> Supplied information:
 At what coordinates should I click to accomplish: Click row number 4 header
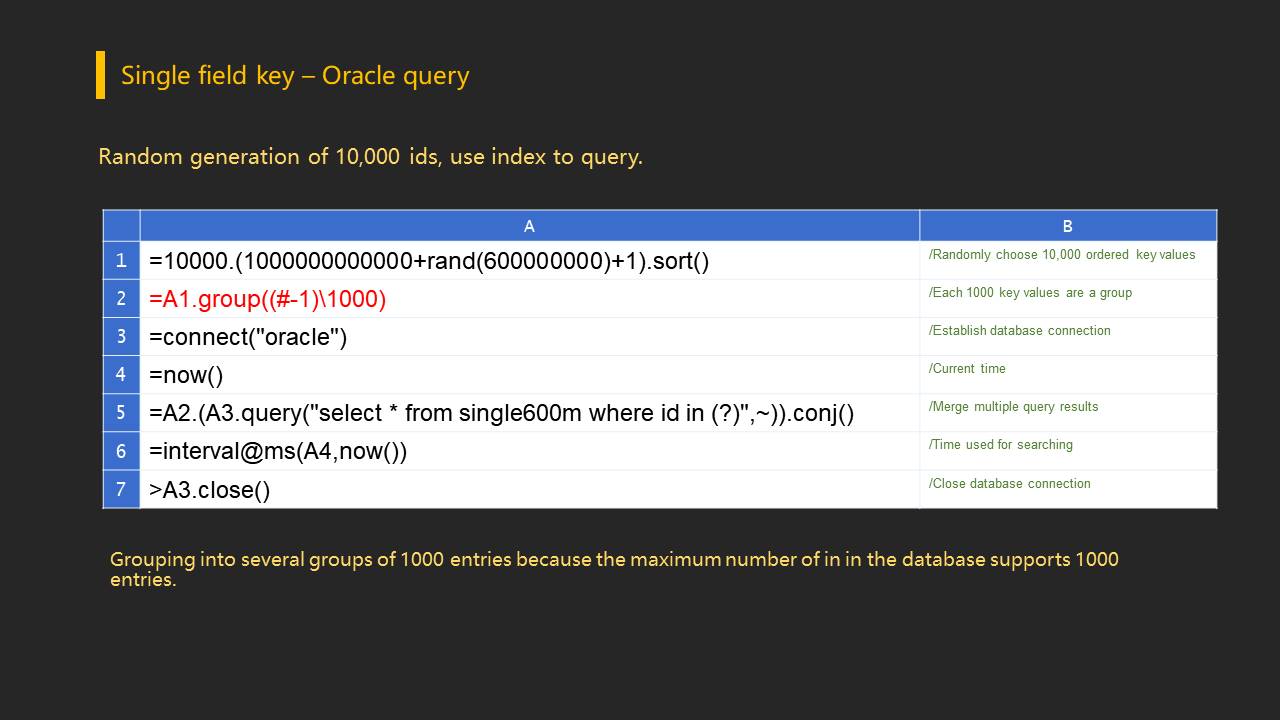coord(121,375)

---

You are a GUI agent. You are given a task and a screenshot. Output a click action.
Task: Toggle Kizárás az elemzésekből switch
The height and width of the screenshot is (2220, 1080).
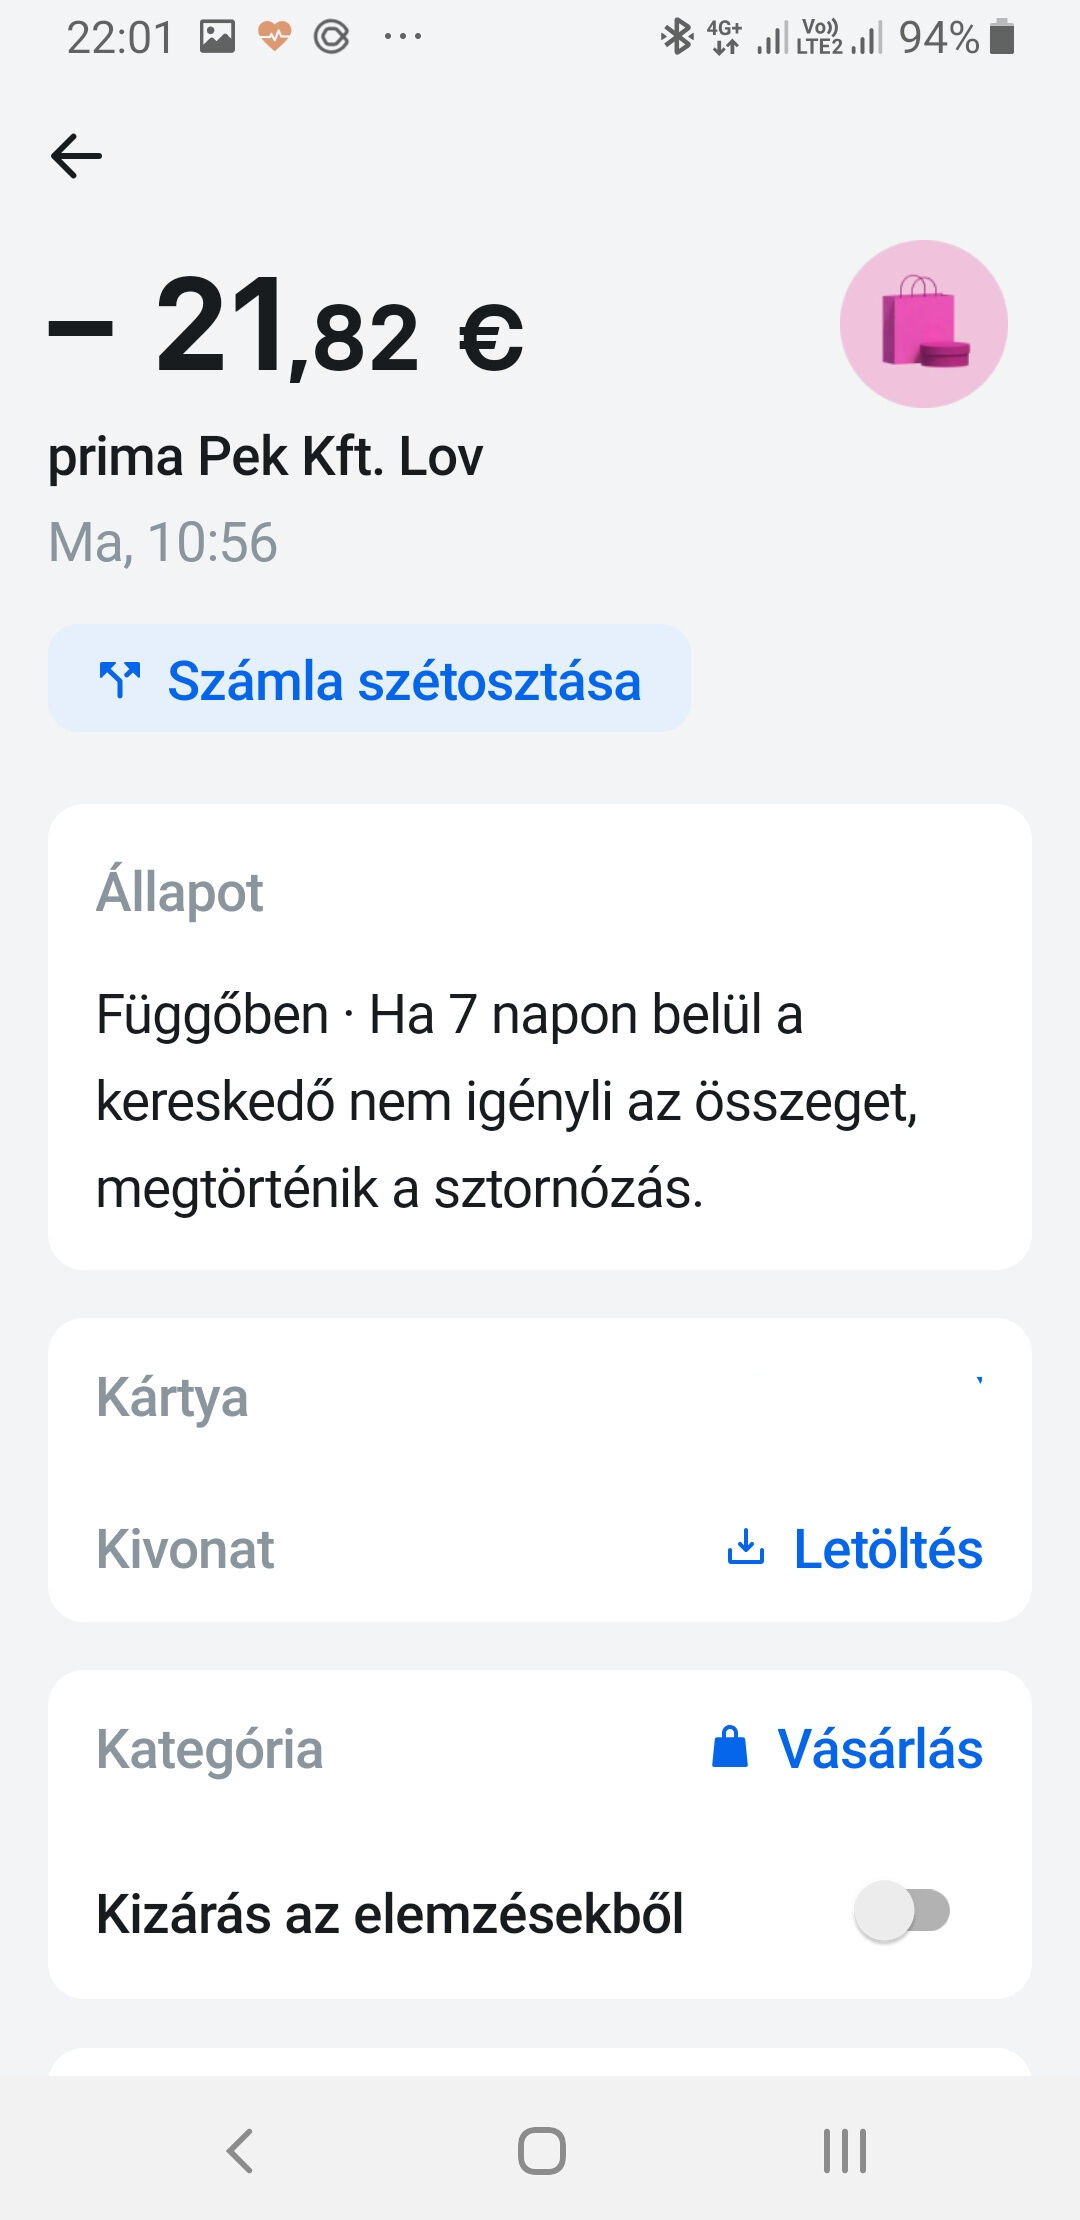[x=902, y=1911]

> Objective: Convert the listing lines from the one containing "You are a GUI" to the one containing "[x=902, y=1911]", both included, into a Markdown table with columns No. and Line, skipping blank lines and omitting the pictures.

> Solution:
| No. | Line |
|---|---|
| 1 | You are a GUI agent. You are given a task and a screenshot. Output a click action. |
| 2 | Task: Toggle Kizárás az elemzésekből switch |
| 3 | The height and width of the screenshot is (2220, 1080). |
| 4 | [x=902, y=1911] |